** Page excerpt **

# DRZ9255 Mini review



## Mr Burns (Sep 9, 2007)

I just replaced my Alpine DVA9861 with the Clarion DRZ9255. The Alpine was connected to an RF 3Sixty.2 for processing duties. The rest of my system consists of:

Alpine PDX 4.150
Alpine PDX 1.1000
Hertz Mille MLK 165 comps
Hertz HBX 300DS 12" Sub.

Did I notice enough of an improvement, to keep me from crying like a baby over the expense of replacing a perfectly good deck?
Thankfully, yes.
I'm not going to talk about any of the processing features, as there are other reviews on here that did that very well. I just wanted to give my personal, subjective, opinion on the sound quality.
The first thing I noticed was an improvement in clarity, and detail. It was as if a very thin film of clear plastic were removed from a picture and you could now see the details more clearly, The colours a little more distinctly. That's the best way I can describe it.

** Given request **
List the components that make up the rest of the system in the DRZ9255 review above.

** Data block **
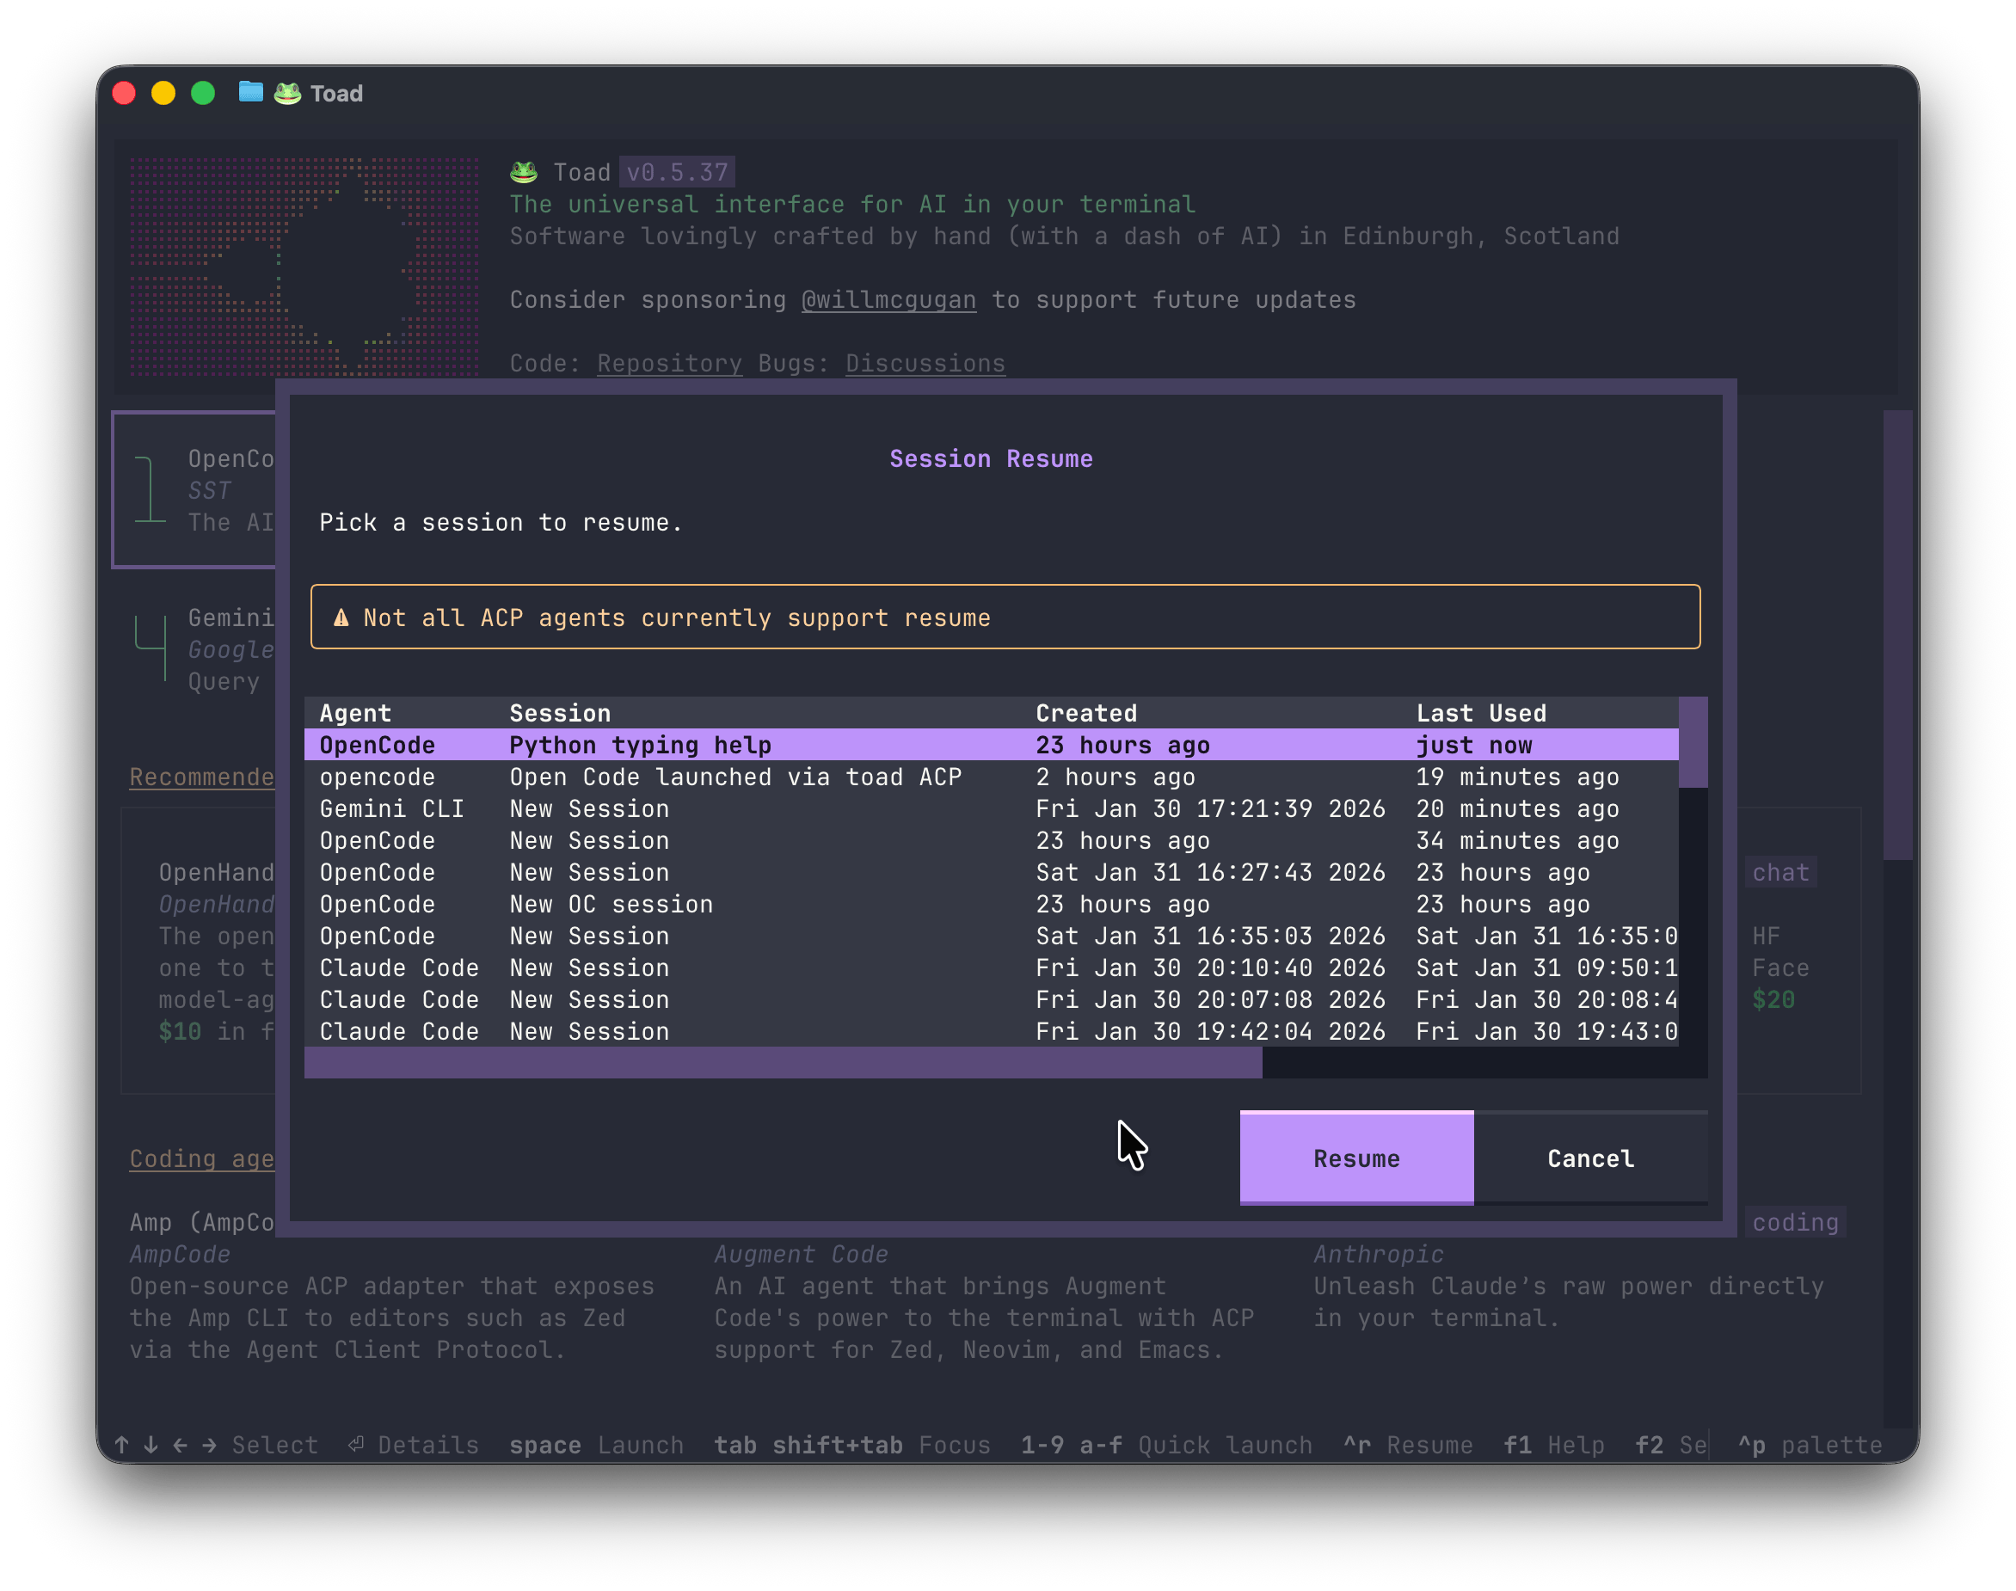Click the horizontal scrollbar under the session table
The image size is (2016, 1591).
[x=783, y=1064]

** Task result **
- Alpine PDX 4.150
- Alpine PDX 1.1000
- Hertz Mille MLK 165 comps
- Hertz HBX 300DS 12" Sub